The Maya may have believed that they were following their god to Florida.
Images of the Oculate Being can be traced in ancient cultures from South America to Mexico. Different cultures separated by distance and time develop a very similar deity who is usually pictured flying, has what art historians call “goggle eyes,” and is associated with agriculture, particularly the growing of corn.
Sandra Starr, former senior researcher at the Smithsonian Institution National Museum of the American Indian, is the first to recognize that the different ancient deities of South and Central America all share the same mythology.
“It’s always a surprise to see that the large maize corn cultures all created a deity for what kept them alive, the corn and maize,” says Starr. “Even though the cultures were sometimes thousands of miles away, they envisioned this man as a separate person, but with the same legend. That’s the astounding part.”
While the deities appear in different forms and with different names, Starr has identified visual cues that indicate that the deities share the same story.
“Most profoundly, that he appeared out of nowhere and he went away, saying he would return,” says Starr. “So there are many things that are alike. But as you can assume, the creative people in each of these cultures were either untrained or had very little to do with each other, so they used the materials that were nearest to them. Some were all stone; some were ceramic, some were almost impossible to work with. They still expressed this deity. So, of course, it took different shapes.”
The ancient Maya on the Yucatán Peninsula of Mexico had sophisticated cities at places such as Chichén Itzá and Tulum, where they built stone temples that endure today.

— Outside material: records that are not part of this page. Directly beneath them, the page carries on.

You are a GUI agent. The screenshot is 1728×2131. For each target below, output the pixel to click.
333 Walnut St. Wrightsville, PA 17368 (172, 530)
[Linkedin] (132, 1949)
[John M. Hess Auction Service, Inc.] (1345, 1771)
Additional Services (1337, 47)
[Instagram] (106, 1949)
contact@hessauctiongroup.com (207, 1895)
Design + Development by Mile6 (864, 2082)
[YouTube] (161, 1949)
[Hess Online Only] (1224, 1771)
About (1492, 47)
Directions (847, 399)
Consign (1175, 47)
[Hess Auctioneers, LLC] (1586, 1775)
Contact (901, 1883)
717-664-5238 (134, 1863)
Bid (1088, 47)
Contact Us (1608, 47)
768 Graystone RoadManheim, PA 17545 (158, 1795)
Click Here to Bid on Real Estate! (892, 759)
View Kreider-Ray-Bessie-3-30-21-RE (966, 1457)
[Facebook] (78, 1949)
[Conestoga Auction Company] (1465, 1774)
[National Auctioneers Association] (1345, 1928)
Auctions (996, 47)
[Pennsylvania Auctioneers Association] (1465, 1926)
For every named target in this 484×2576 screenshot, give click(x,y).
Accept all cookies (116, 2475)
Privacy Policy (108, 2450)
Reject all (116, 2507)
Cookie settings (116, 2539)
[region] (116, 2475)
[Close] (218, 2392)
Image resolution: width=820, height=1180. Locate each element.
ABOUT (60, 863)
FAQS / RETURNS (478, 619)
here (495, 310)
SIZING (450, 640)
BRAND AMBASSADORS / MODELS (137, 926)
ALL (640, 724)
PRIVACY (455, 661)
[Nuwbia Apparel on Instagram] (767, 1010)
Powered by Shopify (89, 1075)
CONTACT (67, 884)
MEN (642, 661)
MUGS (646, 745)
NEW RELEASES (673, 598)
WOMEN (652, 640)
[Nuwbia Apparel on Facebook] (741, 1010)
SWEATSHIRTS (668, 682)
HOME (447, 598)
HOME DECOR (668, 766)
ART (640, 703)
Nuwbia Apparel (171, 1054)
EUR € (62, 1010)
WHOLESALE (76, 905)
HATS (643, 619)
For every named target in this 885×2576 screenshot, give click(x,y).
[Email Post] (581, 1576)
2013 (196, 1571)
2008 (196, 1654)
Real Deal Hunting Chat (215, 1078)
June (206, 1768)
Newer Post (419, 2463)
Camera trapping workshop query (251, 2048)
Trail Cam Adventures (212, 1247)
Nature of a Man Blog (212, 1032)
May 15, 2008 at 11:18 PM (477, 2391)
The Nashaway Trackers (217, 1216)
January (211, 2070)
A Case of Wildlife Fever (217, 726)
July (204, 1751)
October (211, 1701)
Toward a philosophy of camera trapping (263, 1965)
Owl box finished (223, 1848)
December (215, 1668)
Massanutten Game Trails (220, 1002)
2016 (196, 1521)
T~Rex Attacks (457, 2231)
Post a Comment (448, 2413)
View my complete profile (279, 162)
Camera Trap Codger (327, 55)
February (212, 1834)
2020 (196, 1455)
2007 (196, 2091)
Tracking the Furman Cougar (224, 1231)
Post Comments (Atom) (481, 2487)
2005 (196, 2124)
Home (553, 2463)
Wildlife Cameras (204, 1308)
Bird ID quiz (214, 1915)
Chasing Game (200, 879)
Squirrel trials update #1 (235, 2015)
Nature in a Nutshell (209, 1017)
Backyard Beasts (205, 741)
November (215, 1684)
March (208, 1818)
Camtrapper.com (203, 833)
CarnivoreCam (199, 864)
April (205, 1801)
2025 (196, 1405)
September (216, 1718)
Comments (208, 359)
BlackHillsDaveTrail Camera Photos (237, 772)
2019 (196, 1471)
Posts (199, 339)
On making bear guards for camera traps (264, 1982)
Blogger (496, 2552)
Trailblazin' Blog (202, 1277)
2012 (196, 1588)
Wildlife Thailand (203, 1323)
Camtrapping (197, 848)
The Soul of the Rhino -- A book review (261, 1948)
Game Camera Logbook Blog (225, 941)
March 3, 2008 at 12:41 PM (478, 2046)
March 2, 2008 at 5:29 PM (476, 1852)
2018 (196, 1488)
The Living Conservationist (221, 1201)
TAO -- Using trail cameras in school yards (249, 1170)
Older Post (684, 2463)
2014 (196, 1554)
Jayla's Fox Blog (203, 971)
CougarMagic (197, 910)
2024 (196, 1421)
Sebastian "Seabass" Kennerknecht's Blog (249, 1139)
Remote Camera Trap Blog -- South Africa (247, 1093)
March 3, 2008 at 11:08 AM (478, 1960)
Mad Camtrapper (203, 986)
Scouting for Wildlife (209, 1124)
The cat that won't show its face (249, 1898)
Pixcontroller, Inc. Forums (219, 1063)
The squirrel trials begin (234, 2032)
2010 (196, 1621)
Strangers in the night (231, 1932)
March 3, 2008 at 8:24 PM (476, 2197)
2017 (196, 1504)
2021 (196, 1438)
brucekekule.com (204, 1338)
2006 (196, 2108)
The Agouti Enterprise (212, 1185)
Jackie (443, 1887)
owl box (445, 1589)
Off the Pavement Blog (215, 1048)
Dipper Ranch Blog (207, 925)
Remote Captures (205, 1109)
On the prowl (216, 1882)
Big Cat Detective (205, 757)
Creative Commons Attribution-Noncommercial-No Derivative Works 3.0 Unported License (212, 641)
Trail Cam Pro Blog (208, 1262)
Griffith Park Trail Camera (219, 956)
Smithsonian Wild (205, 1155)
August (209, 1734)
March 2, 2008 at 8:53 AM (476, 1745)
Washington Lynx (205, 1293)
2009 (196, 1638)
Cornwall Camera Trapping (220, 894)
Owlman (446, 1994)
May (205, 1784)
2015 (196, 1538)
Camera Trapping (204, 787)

The Maya would make pilgrimages to these temples.
“You go to the temples you have built, a pyramid-like thing in most cases, to the deity of corn and maize,” Starr says. “In every case, when you follow the pilgrimage lines, and you already understand that the deity made a statement that he would return, and you are at the end of the road there in the Yucatán, and the drought was killing you all, you would, if you hypothesize yourself in the situation, you would want to find him.”
The plausibility of the Cross-Gulf Travel Theory is supported by the fact that the ancient Maya were accomplished mariners, known for constructing very large canoes.
“These were sailing vessels that could seat 25,” says Starr. “They were 8 or 9 feet across, and heavy duty, and had different bow and stern than the other types of pointed canoes. I think because of their mathematical genius, their ability to have orientation from the stars, these were ideal mariners.”
The Gulf currents could have brought the Maya to southwest Florida, and they may have ended up near Lake Okeechobee.
Starr hypothesizes that when severe drought may have driven people off the coast of the Yucatán and into the Gulf of Mexico, they would have brought gifts, and materials they would need when they reached land.
The Maya would have brought maize to grow, and archaeologist William Sears, who died in 1996, found a rare abundance of maize corn pollen at the Fort Center Archaeological Site near Lake Okeechobee. The site also contains a crescent shaped mound most closely associated with the Maya.
The crested caracara bird was important to Mayan royalty. The bird is found in South and Central America, but is not common in Florida.
“When you start to map where those birds are, I was astonished and thrilled to find that there was a whole section in the center of Florida, around Lake Okeechobee, where there are some of these crested caracaras,” says Starr. “They don’t fly much; they wouldn’t have migrated, so how did they get there?”
While the Cross-Gulf Travel Theory is not yet generally accepted as fact among anthropologists, evidence supporting the idea continues to be accumulated.